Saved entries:

↓

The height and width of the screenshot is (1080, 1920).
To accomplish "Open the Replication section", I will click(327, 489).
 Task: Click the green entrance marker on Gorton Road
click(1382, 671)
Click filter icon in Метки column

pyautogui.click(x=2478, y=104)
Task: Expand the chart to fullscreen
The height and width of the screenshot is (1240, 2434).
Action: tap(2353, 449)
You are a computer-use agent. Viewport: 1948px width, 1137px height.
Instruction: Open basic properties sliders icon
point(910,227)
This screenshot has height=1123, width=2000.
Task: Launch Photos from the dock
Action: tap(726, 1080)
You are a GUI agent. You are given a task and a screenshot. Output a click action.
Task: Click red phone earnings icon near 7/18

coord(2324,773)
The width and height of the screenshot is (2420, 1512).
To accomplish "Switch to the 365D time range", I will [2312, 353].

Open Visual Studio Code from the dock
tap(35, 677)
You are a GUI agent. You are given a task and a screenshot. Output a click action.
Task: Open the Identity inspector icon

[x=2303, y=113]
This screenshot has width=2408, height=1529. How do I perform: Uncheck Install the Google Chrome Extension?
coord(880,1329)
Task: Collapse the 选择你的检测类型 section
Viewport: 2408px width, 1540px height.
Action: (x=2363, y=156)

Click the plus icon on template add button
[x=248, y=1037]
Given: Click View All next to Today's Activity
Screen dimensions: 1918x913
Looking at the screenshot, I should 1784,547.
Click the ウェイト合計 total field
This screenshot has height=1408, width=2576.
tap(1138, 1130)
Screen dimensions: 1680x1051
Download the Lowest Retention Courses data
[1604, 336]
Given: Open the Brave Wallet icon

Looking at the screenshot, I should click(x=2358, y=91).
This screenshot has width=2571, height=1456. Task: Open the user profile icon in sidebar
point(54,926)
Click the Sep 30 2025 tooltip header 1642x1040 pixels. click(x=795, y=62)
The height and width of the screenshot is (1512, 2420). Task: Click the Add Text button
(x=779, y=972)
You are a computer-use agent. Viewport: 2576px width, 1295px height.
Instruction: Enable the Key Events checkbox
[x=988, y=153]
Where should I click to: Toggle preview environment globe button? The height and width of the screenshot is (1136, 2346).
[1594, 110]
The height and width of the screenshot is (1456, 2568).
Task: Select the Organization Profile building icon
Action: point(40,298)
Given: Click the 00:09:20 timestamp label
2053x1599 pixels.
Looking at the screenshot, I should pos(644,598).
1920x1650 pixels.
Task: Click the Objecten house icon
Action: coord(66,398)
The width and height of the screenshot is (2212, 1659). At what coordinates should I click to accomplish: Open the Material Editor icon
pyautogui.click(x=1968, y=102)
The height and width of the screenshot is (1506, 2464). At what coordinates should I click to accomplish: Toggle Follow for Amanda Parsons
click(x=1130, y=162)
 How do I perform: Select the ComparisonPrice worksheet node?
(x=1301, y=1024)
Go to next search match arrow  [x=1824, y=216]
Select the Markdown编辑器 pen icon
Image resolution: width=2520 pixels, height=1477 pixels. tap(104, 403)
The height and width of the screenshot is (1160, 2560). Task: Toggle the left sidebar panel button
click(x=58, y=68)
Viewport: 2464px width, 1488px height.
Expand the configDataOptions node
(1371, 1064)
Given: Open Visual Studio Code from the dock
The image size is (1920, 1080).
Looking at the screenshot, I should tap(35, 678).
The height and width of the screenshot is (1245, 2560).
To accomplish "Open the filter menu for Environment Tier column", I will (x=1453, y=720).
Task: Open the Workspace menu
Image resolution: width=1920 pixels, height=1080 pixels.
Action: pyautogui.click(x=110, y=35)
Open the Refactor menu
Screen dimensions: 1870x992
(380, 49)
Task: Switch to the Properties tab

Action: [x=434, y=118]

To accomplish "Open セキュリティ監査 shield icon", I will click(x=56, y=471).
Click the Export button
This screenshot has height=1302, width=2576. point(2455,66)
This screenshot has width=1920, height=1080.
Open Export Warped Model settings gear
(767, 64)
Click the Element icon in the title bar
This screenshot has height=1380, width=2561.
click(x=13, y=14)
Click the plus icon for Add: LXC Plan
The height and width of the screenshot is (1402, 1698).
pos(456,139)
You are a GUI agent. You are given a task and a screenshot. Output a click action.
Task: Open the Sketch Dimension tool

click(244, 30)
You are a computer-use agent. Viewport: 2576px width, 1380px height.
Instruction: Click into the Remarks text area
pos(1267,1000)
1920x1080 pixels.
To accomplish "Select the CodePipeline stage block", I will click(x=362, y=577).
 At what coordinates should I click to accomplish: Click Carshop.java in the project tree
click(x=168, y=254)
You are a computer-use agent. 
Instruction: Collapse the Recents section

↑

- The problem: The entries above need to be repeated in full, exactly as written.

- Task result:
The height and width of the screenshot is (1080, 1920).
To accomplish "Open the Replication section", I will click(327, 489).
 Task: Click the green entrance marker on Gorton Road
click(1382, 671)
Click filter icon in Метки column

pyautogui.click(x=2478, y=104)
Task: Expand the chart to fullscreen
The height and width of the screenshot is (1240, 2434).
Action: tap(2353, 449)
You are a computer-use agent. Viewport: 1948px width, 1137px height.
Instruction: Open basic properties sliders icon
point(910,227)
This screenshot has height=1123, width=2000.
Task: Launch Photos from the dock
Action: tap(726, 1080)
You are a GUI agent. You are given a task and a screenshot. Output a click action.
Task: Click red phone earnings icon near 7/18

coord(2324,773)
The width and height of the screenshot is (2420, 1512).
To accomplish "Switch to the 365D time range", I will [2312, 353].

Open Visual Studio Code from the dock
tap(35, 677)
You are a GUI agent. You are given a task and a screenshot. Output a click action.
Task: Open the Identity inspector icon

[x=2303, y=113]
This screenshot has width=2408, height=1529. How do I perform: Uncheck Install the Google Chrome Extension?
coord(880,1329)
Task: Collapse the 选择你的检测类型 section
Viewport: 2408px width, 1540px height.
Action: (x=2363, y=156)

Click the plus icon on template add button
[x=248, y=1037]
Given: Click View All next to Today's Activity
Screen dimensions: 1918x913
Looking at the screenshot, I should 1784,547.
Click the ウェイト合計 total field
This screenshot has height=1408, width=2576.
tap(1138, 1130)
Screen dimensions: 1680x1051
Download the Lowest Retention Courses data
[1604, 336]
Given: Open the Brave Wallet icon

Looking at the screenshot, I should click(x=2358, y=91).
This screenshot has width=2571, height=1456. Task: Open the user profile icon in sidebar
point(54,926)
Click the Sep 30 2025 tooltip header 1642x1040 pixels. click(x=795, y=62)
The height and width of the screenshot is (1512, 2420). Task: Click the Add Text button
(x=779, y=972)
You are a computer-use agent. Viewport: 2576px width, 1295px height.
Instruction: Enable the Key Events checkbox
[x=988, y=153]
Where should I click to: Toggle preview environment globe button? The height and width of the screenshot is (1136, 2346).
[1594, 110]
The height and width of the screenshot is (1456, 2568).
Task: Select the Organization Profile building icon
Action: point(40,298)
Given: Click the 00:09:20 timestamp label
2053x1599 pixels.
Looking at the screenshot, I should pos(644,598).
1920x1650 pixels.
Task: Click the Objecten house icon
Action: coord(66,398)
The width and height of the screenshot is (2212, 1659). At what coordinates should I click to accomplish: Open the Material Editor icon
pyautogui.click(x=1968, y=102)
The height and width of the screenshot is (1506, 2464). At what coordinates should I click to accomplish: Toggle Follow for Amanda Parsons
click(x=1130, y=162)
 How do I perform: Select the ComparisonPrice worksheet node?
(x=1301, y=1024)
Go to next search match arrow  [x=1824, y=216]
Select the Markdown编辑器 pen icon
Image resolution: width=2520 pixels, height=1477 pixels. tap(104, 403)
The height and width of the screenshot is (1160, 2560). Task: Toggle the left sidebar panel button
click(x=58, y=68)
Viewport: 2464px width, 1488px height.
Expand the configDataOptions node
(1371, 1064)
Given: Open Visual Studio Code from the dock
The image size is (1920, 1080).
Looking at the screenshot, I should tap(35, 678).
The height and width of the screenshot is (1245, 2560).
To accomplish "Open the filter menu for Environment Tier column", I will (x=1453, y=720).
Task: Open the Workspace menu
Image resolution: width=1920 pixels, height=1080 pixels.
Action: pyautogui.click(x=110, y=35)
Open the Refactor menu
Screen dimensions: 1870x992
(380, 49)
Task: Switch to the Properties tab

Action: [x=434, y=118]

To accomplish "Open セキュリティ監査 shield icon", I will click(x=56, y=471).
Click the Export button
This screenshot has height=1302, width=2576. point(2455,66)
This screenshot has width=1920, height=1080.
Open Export Warped Model settings gear
(767, 64)
Click the Element icon in the title bar
This screenshot has height=1380, width=2561.
click(x=13, y=14)
Click the plus icon for Add: LXC Plan
The height and width of the screenshot is (1402, 1698).
pos(456,139)
You are a GUI agent. You are given a task and a screenshot. Output a click action.
Task: Open the Sketch Dimension tool

click(244, 30)
You are a computer-use agent. Viewport: 2576px width, 1380px height.
Instruction: Click into the Remarks text area
pos(1267,1000)
1920x1080 pixels.
To accomplish "Select the CodePipeline stage block", I will click(x=362, y=577).
 At what coordinates should I click to accomplish: Click Carshop.java in the project tree
click(x=168, y=254)
You are a computer-use agent. 
Instruction: Collapse the Recents section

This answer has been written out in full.